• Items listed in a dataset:
----

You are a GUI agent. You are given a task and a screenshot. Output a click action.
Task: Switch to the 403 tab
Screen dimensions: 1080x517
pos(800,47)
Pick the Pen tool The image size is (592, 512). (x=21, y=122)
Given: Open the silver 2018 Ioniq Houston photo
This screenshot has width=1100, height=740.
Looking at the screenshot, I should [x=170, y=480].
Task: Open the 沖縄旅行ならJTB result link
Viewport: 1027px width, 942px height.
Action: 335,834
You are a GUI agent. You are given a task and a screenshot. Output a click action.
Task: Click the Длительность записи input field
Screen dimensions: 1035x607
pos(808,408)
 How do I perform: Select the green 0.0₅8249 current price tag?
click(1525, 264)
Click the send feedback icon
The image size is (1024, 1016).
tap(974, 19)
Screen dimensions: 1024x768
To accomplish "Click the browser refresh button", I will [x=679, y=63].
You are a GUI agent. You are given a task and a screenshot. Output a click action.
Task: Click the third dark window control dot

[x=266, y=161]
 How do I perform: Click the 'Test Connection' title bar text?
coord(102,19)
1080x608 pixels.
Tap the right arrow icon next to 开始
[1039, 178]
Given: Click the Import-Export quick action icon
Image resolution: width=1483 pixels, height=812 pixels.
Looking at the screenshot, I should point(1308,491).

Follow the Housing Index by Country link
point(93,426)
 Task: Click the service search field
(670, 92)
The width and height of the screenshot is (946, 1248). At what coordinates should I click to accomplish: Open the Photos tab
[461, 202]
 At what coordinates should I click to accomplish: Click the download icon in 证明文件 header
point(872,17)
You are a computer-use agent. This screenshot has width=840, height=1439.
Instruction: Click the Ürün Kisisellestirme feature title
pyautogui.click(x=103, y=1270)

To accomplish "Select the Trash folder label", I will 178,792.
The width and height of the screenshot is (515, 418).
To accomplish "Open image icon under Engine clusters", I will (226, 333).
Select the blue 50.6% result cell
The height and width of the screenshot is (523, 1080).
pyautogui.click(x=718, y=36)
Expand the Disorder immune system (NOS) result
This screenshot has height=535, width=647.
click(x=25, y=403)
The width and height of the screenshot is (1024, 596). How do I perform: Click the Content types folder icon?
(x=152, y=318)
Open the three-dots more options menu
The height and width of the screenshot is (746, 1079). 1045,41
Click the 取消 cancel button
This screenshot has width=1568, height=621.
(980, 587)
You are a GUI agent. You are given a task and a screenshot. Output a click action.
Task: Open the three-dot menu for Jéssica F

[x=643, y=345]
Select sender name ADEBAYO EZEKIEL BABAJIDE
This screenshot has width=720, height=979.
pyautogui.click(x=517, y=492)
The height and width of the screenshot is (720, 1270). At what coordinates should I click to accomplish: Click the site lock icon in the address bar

----

• Exercise directions: All records above must be returned exactly as they appear.

• Response to the task:
You are a GUI agent. You are given a task and a screenshot. Output a click action.
Task: Switch to the 403 tab
Screen dimensions: 1080x517
pos(800,47)
Pick the Pen tool The image size is (592, 512). (x=21, y=122)
Given: Open the silver 2018 Ioniq Houston photo
This screenshot has width=1100, height=740.
Looking at the screenshot, I should [x=170, y=480].
Task: Open the 沖縄旅行ならJTB result link
Viewport: 1027px width, 942px height.
Action: 335,834
You are a GUI agent. You are given a task and a screenshot. Output a click action.
Task: Click the Длительность записи input field
Screen dimensions: 1035x607
pos(808,408)
 How do I perform: Select the green 0.0₅8249 current price tag?
click(1525, 264)
Click the send feedback icon
The image size is (1024, 1016).
tap(974, 19)
Screen dimensions: 1024x768
To accomplish "Click the browser refresh button", I will [x=679, y=63].
You are a GUI agent. You are given a task and a screenshot. Output a click action.
Task: Click the third dark window control dot

[x=266, y=161]
 How do I perform: Click the 'Test Connection' title bar text?
coord(102,19)
1080x608 pixels.
Tap the right arrow icon next to 开始
[1039, 178]
Given: Click the Import-Export quick action icon
Image resolution: width=1483 pixels, height=812 pixels.
Looking at the screenshot, I should point(1308,491).

Follow the Housing Index by Country link
point(93,426)
 Task: Click the service search field
(670, 92)
The width and height of the screenshot is (946, 1248). At what coordinates should I click to accomplish: Open the Photos tab
[461, 202]
 At what coordinates should I click to accomplish: Click the download icon in 证明文件 header
point(872,17)
You are a computer-use agent. This screenshot has width=840, height=1439.
Instruction: Click the Ürün Kisisellestirme feature title
pyautogui.click(x=103, y=1270)

To accomplish "Select the Trash folder label", I will 178,792.
The width and height of the screenshot is (515, 418).
To accomplish "Open image icon under Engine clusters", I will (226, 333).
Select the blue 50.6% result cell
The height and width of the screenshot is (523, 1080).
pyautogui.click(x=718, y=36)
Expand the Disorder immune system (NOS) result
This screenshot has height=535, width=647.
click(x=25, y=403)
The width and height of the screenshot is (1024, 596). How do I perform: Click the Content types folder icon?
(x=152, y=318)
Open the three-dots more options menu
The height and width of the screenshot is (746, 1079). 1045,41
Click the 取消 cancel button
This screenshot has width=1568, height=621.
(980, 587)
You are a GUI agent. You are given a task and a screenshot. Output a click action.
Task: Open the three-dot menu for Jéssica F

[x=643, y=345]
Select sender name ADEBAYO EZEKIEL BABAJIDE
This screenshot has width=720, height=979.
pyautogui.click(x=517, y=492)
The height and width of the screenshot is (720, 1270). At what coordinates should I click to accomplish: Click the site lock icon in the address bar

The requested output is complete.